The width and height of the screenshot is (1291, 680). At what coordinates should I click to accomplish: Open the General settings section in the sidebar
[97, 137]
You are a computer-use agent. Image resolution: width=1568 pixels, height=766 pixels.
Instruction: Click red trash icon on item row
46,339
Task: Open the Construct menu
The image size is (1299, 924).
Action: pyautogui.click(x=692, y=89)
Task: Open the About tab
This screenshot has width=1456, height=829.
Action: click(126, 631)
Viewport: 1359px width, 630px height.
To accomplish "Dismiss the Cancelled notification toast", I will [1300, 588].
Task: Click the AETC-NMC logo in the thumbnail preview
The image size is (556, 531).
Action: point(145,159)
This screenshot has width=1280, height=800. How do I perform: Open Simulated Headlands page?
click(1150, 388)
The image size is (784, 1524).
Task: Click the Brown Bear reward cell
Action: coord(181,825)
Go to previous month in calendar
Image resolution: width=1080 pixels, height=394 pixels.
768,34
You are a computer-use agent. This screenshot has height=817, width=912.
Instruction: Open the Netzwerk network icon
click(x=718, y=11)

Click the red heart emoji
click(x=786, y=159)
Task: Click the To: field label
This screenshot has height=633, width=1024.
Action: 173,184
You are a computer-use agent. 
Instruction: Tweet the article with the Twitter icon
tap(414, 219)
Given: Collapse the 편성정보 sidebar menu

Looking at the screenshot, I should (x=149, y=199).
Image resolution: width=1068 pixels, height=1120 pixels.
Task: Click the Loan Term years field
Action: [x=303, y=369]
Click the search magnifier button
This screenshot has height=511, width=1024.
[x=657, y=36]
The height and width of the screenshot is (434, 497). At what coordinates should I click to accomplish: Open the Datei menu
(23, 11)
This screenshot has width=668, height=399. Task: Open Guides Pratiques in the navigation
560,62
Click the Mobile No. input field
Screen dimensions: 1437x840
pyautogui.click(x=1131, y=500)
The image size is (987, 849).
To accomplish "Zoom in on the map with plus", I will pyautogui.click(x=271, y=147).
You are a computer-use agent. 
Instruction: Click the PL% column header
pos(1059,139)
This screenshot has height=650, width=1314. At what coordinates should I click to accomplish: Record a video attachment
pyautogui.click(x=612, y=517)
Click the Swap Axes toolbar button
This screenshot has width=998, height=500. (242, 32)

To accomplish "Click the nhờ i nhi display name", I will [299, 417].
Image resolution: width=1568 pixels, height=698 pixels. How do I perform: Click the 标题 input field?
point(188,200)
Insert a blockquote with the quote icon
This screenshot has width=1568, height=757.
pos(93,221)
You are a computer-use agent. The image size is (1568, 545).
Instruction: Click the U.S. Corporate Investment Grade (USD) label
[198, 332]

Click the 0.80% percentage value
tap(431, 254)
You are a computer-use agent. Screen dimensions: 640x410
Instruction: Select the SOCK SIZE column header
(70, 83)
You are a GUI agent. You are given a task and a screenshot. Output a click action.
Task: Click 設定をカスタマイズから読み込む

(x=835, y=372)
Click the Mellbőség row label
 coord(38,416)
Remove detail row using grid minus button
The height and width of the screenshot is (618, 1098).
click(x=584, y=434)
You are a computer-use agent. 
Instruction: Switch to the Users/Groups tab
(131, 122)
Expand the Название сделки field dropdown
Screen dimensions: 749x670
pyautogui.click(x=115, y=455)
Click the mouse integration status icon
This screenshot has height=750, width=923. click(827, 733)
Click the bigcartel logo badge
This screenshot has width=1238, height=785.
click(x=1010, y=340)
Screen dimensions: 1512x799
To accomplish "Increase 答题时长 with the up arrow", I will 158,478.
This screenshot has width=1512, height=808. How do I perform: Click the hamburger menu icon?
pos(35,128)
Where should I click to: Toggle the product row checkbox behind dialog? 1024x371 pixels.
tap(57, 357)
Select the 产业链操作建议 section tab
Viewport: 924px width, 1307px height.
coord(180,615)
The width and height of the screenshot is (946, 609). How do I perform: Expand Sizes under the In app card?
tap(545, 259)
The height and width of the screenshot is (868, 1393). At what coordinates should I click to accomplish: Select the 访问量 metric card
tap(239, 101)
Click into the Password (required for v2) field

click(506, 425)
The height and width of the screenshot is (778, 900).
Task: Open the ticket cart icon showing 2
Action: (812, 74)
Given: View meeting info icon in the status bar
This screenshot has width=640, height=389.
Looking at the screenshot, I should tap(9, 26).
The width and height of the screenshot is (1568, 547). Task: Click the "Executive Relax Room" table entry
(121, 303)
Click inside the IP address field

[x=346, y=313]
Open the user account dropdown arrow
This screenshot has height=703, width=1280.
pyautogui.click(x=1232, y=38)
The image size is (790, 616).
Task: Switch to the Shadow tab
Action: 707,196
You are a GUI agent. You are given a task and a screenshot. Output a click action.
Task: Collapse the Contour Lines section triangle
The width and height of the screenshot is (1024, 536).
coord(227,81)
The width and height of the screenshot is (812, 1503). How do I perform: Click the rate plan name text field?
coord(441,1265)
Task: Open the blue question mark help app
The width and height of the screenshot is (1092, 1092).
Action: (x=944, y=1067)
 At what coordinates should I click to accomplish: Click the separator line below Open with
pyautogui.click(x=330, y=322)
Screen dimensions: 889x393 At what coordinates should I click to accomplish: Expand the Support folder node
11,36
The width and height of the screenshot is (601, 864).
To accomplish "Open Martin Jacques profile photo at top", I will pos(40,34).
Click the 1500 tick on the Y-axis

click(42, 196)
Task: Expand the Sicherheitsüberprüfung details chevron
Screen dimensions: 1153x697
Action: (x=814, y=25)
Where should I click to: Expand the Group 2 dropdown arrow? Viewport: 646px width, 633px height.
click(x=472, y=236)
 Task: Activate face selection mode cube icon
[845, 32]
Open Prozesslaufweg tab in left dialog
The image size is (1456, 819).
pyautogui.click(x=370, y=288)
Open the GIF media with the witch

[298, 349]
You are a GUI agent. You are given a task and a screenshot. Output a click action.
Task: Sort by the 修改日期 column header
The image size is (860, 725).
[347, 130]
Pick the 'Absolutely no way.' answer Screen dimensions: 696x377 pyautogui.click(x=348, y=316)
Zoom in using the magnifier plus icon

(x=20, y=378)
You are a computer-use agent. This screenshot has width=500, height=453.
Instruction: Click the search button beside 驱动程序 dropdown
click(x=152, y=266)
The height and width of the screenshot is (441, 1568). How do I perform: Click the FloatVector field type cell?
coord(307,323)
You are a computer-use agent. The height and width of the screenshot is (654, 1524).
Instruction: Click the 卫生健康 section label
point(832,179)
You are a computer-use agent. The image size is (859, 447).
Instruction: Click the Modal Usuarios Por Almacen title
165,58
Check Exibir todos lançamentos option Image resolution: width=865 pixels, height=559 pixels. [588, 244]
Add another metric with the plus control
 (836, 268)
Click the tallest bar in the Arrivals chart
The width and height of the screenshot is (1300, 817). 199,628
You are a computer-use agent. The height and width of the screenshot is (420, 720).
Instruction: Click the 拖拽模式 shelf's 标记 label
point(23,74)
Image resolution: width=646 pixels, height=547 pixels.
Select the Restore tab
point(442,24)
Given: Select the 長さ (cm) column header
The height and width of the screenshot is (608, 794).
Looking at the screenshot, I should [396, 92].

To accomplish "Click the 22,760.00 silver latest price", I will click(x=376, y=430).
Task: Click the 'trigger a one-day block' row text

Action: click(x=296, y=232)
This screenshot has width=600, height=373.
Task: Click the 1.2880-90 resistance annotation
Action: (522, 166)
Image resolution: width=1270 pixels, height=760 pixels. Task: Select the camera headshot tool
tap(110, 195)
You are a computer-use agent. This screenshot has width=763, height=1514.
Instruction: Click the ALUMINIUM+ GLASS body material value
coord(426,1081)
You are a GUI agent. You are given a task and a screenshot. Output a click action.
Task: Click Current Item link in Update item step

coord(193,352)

━━━━

> Task directions: Up to and including the line that contains "You are a computer-use agent. Image", restate each line of the material above word for word, beginning with its first line.

> Completed exercise:
The width and height of the screenshot is (1291, 680). At what coordinates should I click to accomplish: Open the General settings section in the sidebar
[97, 137]
You are a computer-use agent. Image resolution: width=1568 pixels, height=766 pixels.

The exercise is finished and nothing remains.